UK prices hit an M4 roadblock

In the UK, the M4 is a highway that joins London and Wales. It is also a measure of broad money supply.

Our Quantity Theory of Money (hyperlink) article pointed out the relationship between money stock (or supply) and the prices of goods and services in an economy. The relationship can be patchy but, in general, more money in an economy equals higher prices and less money equals lower prices.

The UK M4 statistics for June, released on 31 July, showed a 0.2% month-on-month drop which followed a drop of 0.1% the previous month. In year-on-year terms, M4 growth slowed to 5.3%, down from a high of 8.2% in April. The large contraction in M4 is mainly due to drops in wholesale deposits that the private sector has with financial institutions – perhaps an early warning of a dash for cash developing.

UK M4 Money Supply YoY 1

But it is the relationship between M4 and the UK Retail Price Index (RPI) which is illuminating. The RPI is the UK’s measure of increasing and decreasing prices (what just about everybody wrongly refers to as inflation and deflation), and it has been increasing in the last couple of years, up from 0.7% year-on-year in October 2015 to 3.5% in June 2017. Most people refer to this increase in prices as “reflation”. This is wrong. Prices do not inflate or deflate – they increase and decrease. It is the supply of money and credit in an economy that inflates and deflates.

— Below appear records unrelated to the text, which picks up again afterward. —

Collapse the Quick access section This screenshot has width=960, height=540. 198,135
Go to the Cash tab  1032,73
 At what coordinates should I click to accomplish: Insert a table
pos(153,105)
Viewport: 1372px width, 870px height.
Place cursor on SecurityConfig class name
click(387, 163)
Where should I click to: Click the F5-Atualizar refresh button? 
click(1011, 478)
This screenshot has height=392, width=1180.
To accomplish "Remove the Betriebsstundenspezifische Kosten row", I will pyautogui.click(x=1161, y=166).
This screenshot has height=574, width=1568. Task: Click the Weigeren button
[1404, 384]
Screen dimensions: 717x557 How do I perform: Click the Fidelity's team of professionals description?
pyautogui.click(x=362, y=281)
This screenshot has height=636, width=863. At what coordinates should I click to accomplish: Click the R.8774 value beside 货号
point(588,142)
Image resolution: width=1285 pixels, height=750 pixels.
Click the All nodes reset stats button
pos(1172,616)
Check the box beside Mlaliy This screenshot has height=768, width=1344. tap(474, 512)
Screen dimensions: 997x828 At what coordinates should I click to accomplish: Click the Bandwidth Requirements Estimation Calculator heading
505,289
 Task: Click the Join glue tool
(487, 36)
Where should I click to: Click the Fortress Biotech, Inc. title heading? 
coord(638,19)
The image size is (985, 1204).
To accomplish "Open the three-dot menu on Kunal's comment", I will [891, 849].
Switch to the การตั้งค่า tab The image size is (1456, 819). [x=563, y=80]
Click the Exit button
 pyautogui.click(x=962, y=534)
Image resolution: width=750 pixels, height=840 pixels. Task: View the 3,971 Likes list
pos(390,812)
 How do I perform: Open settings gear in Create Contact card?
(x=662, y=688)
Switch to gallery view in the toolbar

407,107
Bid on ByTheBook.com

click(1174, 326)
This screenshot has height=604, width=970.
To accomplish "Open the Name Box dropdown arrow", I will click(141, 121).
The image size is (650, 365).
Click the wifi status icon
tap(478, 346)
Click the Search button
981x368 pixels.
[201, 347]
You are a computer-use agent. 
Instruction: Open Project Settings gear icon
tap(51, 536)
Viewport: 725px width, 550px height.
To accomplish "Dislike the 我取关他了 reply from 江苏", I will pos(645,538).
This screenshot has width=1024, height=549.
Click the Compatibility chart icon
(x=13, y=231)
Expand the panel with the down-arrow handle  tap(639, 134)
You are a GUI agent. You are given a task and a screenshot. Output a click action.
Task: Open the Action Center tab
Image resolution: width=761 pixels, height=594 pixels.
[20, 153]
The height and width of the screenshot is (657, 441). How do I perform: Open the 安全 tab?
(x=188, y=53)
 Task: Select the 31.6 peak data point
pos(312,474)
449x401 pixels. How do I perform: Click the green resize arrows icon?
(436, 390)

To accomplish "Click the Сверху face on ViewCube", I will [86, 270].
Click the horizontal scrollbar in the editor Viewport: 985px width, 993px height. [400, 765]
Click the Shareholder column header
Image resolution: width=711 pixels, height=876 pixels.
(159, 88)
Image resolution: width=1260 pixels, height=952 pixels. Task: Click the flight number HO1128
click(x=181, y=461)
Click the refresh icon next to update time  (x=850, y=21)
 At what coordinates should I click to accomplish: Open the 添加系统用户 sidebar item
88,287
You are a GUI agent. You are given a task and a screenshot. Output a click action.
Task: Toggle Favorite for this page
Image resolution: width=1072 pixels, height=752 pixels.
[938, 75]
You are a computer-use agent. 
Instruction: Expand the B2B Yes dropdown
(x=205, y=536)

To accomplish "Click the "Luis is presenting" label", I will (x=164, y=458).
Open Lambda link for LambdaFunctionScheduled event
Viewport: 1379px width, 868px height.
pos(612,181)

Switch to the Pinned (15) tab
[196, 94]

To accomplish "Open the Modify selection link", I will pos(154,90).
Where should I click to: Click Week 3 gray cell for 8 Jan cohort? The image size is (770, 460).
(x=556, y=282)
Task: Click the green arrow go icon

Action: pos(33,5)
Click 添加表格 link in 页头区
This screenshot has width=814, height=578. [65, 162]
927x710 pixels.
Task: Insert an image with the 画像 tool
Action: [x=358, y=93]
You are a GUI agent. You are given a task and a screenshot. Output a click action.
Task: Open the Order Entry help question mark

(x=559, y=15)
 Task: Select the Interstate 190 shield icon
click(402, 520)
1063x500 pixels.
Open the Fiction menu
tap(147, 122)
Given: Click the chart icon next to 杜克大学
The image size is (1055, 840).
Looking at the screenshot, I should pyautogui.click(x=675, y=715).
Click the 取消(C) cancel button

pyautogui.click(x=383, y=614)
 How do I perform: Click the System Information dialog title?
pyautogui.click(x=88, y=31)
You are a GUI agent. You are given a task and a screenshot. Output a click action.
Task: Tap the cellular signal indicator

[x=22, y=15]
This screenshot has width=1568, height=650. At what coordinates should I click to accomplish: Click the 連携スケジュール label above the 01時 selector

As our chart below clearly shows, the increase in RPI which started in October 2015 occurred only after the deflation of M4 had bottomed out and M4 was recovering (deflating at a slower rate) from February 2015.

In fact, if we exclude the Global Financial Crisis (GFC) period – admittedly not ideal but it was an extraordinary couple of years in monetary economics – we can see that there is a fairly strong positive correlation between M4 money supply and RPI. Disinflation (inflating at a slower rate) in M4 led a slowdown in RPI growth in the early 1990s, at the end of the 1990s and notice how M4’s disinflation accelerated in the first half of 2008 before the GFC tornado hit the ground.

We now wonder whether the big drop in M4 growth in recent months will lead a drop in UK retail prices. That would cause a re-evaluation by the Bank of England who are currently erring on the hawkish side.

Funnily enough, the M4 highway ends in Wales about a kilometer away from Ebenezer Road. Like Charles Dickens’ famous character Ebenezer Scrooge, the M4 money supply could be warning of frugal times ahead in the UK.